### Excerpt
::::::::::

Lever 4: Batching Embedding Calls

Many teams embed documents one at a time. Azure OpenAI embedding API accepts up to 2,048 inputs per call. Batching reduces API overhead:

Python
async def batch_embed_documents(texts: list[str], batch_size: int = 100) -> list[list[float]]:
    """
    Embed in batches of 100 to reduce API call overhead.
    Single-item embedding: 58,000 API calls.
    Batched embedding: 580 API calls (100x fewer).
    """
    all_embeddings = []

    for i in range(0, len(texts), batch_size):
        batch = texts[i:i + batch_size]
        response = openai_client.embeddings.create(
            model="text-embedding-3-large",
            input=batch,
        )
        embeddings = [item.embedding for item in sorted(response.data, key=lambda x: x.index)]
        all_embeddings.extend(embeddings)

    return all_embeddings

Lever 5: Use Smaller Embedding Models for Less Critical Tasks

text-embedding-3-small costs 5x less than text-embedding-3-large and performs well for most RAG workloads. Only use large embeddings when precision is critical.

Python
EMBEDDING_MODELS = {
    "high_precision": "text-embedding-3-large",   # $0.00013/1k tokens
    "standard": "text-embedding-3-small",          # $0.00002/1k tokens
}

def select_embedding_model(use_case: str) -> str:
    if use_case in ("financial_reports", "legal_documents", "medical_records"):
        return EMBEDDING_MODELS["high_precision"]
    return EMBEDDING_MODELS["standard"]

Putting It Together: Cost Dashboard

Python
from datetime import datetime, timedelta
import sqlite3

def generate_cost_report(db_path: str) -> dict:
    conn = sqlite3.connect(db_path)

    this_month = conn.execute("""
        SELECT SUM(estimated_cost_usd) FROM token_usage
        WHERE timestamp >= date('now', 'start of month')
    """).fetchone()[0] or 0

    last_month = conn.execute("""
        SELECT SUM(estimated_cost_usd) FROM token_usage
        WHERE timestamp >= date('now', 'start of month', '-1 month')
        AND timestamp < date('now', 'start of month')
    """).fetchone()[0] or 0

    cache_savings = conn.execute("""
        SELECT COUNT(*) * AVG(estimated_cost_usd)

::::::::::

### Entries provided
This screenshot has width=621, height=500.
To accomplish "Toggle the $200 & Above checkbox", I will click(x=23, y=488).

::::::::::

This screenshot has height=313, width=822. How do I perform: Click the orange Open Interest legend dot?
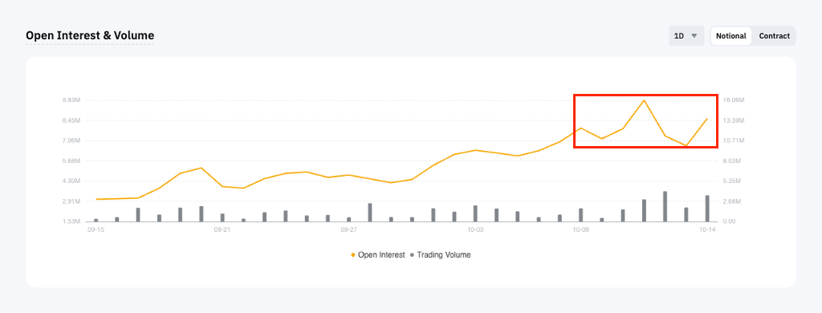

::::::::::

### What you need to do
1. In the excerpt on embedding costs, list every use_case value for which select_embedding_model returns the high-precision model.
2. Finish out the excerpt on embedding costs, continuing its code from the point where it stops.
The rows are separate material and have no connection to the excerpt on embedding costs.

### Responses in order
1. financial_reports, legal_documents, medical_records

2.
        FROM token_usage WHERE cache_hit = 1
    """).fetchone()[0] or 0

    model_routing_savings = conn.execute("""
        SELECT SUM(estimated_cost_usd_if_gpt4o - estimated_cost_usd)
        FROM token_usage WHERE model = 'gpt-4o-mini'
    """).fetchone()[0] or 0

    conn.close()

    return {
        "current_month_usd": round(this_month, 2),
        "last_month_usd": round(last_month, 2),
        "mom_change_pct": round((this_month - last_month) / max(last_month, 1) * 100, 1),
        "cache_savings_usd": round(cache_savings, 2),
        "model_routing_savings_usd": round(model_routing_savings, 2),
        "projected_monthly_usd": round(this_month / datetime.now().day * 30, 2),
    }

Projected Savings Summary

Starting from $8,000/month:

| Lever | Estimated Savings | Confidence | |---|---|---| | Semantic cache (60% hit rate on RAG queries) | $1,800/month | High | | Model routing (60% simple queries to mini) | $1,600/month | High | | Prompt compression (document summary endpoint) | $700/month | Medium | | Batch embedding calls | $200/month | High | | Switch to text-embedding-3-small for standard use cases | $300/month | Medium |

Total projected savings: approximately $4,600/month, bringing the bill from $8,000 to approximately $3,400 — a 57.5% reduction, close to the target 60%.

The key principle: measure first, cut second. Without the token usage breakdown, you might compress prompts that account for 5% of costs while ignoring the model routing opportunity that accounts for 40%.